A book for learning something...that's good in small doses
June 25, 2016 3:18 AM   Subscribe

This is perhaps a somewhat weird question. I do a lot of my reading in small bits - standing in line for 5 minutes at the grocery store, going down an elevator for a couple minutes, a 10 minute taxi ride, etc. Given the start and stop nature of that, it's tough to read very deep things where you really need to finish a long passage in one sitting or remember everything that had been said in the chapter or section. But I love reading books where I learn something - American history, how the internet came to be, becoming a great chef - all kinds of topics.

I'd love a book that teaches a particular topic that you think is somewhat digestible in this type of reading structure. I'm interested in learning one area - but open to anything as long as it's teaching me something. I am not looking for something with a bunch of short stories on different topics. I'm not sure what would even make a book better disposed for reading in quick bursts but maybe you do!
posted by anonymous to Education (11 answers total) 27 users marked this as a favorite
 


Jan Morris´ Fifty Years of Europe: an Album is a fanciful but deeply perceptive assortment of vignettes, loosely arranged by theme, that encapsulates the very flavour and essence of Europe. (more precious than ever now)

Bitchfest: Ten Years of Cultural Criticism from the Pages of Bitch Magazine is a good feminist refresher

and in spite of the appaling name, The Mammoth Book of How it Happened: Ancient Rome is a fabulous collection of mostly short PRIMARY SOURCE documents covering 753 BC to 565 AD
posted by runincircles at 3:55 AM on June 25, 2016 [2 favorites]


Oxford's Very Short Introductions might be interesting here. Definitely portable.
posted by carter at 3:56 AM on June 25, 2016 [4 favorites]


little history of the world
posted by Ftsqg at 4:09 AM on June 25, 2016 [1 favorite]


I don’t know if an anthology of lots of separate pieces on a single broad topic meets your criteria? if it does, you could try Daily Life in Victorian London which is an anthology of primary sources about all aspects of life in Victorian London. I found it perfect for just picking up and reading in short bursts.
posted by Bloxworth Snout at 6:53 AM on June 25, 2016 [1 favorite]
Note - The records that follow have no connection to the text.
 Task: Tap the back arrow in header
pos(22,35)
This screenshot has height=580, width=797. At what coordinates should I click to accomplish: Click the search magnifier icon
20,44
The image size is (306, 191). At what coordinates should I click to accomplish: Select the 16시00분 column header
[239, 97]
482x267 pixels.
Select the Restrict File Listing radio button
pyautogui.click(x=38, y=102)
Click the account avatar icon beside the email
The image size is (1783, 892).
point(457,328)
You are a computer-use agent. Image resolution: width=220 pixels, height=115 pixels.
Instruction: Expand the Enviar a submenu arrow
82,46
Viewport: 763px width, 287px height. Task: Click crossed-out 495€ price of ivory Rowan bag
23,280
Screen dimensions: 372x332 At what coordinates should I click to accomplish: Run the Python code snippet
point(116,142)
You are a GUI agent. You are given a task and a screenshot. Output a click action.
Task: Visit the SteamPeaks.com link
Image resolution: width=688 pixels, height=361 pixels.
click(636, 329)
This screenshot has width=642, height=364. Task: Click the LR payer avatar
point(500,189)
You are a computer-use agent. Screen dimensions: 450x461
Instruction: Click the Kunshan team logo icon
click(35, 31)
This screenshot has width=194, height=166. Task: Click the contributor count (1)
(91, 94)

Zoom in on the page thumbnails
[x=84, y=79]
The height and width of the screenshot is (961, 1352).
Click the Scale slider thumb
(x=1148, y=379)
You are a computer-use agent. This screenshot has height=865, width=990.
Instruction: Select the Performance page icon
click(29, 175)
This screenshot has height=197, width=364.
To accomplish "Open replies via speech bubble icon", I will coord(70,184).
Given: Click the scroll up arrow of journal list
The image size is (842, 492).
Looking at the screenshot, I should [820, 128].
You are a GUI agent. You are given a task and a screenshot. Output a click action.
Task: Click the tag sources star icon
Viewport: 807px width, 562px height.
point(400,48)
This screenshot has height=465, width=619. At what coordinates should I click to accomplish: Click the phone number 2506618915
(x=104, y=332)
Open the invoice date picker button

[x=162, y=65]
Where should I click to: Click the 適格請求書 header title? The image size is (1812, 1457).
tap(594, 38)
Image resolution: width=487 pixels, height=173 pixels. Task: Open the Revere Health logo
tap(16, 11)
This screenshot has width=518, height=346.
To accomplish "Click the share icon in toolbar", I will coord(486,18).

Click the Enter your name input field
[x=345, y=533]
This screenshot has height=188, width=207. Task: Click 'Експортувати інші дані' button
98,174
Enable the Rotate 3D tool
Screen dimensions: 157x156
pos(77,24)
Seems like bathroom readers or almanacs were meant exactly for short (or long!) bursts of reading. You can get the themed editions rather than the random facts ones.

Have you considered a subscription to a quality magazine? You can get most on your phone now.
posted by eisforcool at 6:55 AM on June 25, 2016 [3 favorites]


Jim Dunnigan's "Dirty little secrets" book series are like that. They're basically collections of small self-contained essays running half-a-page to 4 pages at a time.
posted by Chocolate Pickle at 9:09 AM on June 25, 2016


Machinery's Handbook.
posted by Bruce H. at 10:52 AM on June 25, 2016


MaybeMark Forsyth's The Etymologicon, about language, with short essays on individual words or groups of words. Also, I don't think this meets your criteria but just in case - Who, or Why, or Which, or What...?: A Global Gazetteer of the Instructive and Strange. It has a page on every country with facts about them. As it's not exactly all on one topic (unless the topic is the world) I suspect it doesn't count, but it is enjoyable and informative.
posted by paduasoy at 2:14 PM on June 26, 2016


Don't Know Much About... books are pretty episodic.
posted by soelo at 8:39 AM on June 27, 2016


When I was in my 20s, my go to book for this was The Practical Cogitator.